* **Your goal**: Check each line of the material, and show the ones that include the word "will".

====

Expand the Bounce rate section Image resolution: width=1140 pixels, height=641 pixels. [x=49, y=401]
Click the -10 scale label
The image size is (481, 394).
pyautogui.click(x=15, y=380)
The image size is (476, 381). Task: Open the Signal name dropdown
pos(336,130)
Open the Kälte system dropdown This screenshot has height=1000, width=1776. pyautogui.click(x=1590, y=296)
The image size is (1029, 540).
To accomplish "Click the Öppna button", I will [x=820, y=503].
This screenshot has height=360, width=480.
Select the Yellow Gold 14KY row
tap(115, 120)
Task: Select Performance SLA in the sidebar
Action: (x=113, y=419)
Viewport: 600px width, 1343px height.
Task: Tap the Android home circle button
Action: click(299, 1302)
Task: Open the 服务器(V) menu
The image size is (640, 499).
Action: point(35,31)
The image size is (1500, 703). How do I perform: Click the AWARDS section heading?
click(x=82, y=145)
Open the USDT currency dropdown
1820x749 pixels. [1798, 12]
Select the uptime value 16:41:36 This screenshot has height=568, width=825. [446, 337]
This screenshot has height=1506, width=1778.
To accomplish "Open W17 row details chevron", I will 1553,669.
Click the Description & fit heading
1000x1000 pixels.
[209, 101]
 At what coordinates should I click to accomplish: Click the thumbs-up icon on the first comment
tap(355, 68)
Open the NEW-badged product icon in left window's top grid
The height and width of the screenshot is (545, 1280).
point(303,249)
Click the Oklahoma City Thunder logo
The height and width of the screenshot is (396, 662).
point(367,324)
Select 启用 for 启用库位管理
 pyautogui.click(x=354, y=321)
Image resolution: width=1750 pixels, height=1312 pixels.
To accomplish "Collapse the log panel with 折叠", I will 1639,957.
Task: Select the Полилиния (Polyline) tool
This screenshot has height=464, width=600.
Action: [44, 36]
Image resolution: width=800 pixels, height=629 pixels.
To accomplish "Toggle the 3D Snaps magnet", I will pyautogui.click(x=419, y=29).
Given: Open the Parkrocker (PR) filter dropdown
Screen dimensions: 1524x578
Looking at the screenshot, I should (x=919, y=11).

====

* **Solution to the problem**:
To accomplish "Click the Öppna button", I will [x=820, y=503].
To accomplish "Open W17 row details chevron", I will 1553,669.
To accomplish "Collapse the log panel with 折叠", I will 1639,957.
To accomplish "Toggle the 3D Snaps magnet", I will pyautogui.click(x=419, y=29).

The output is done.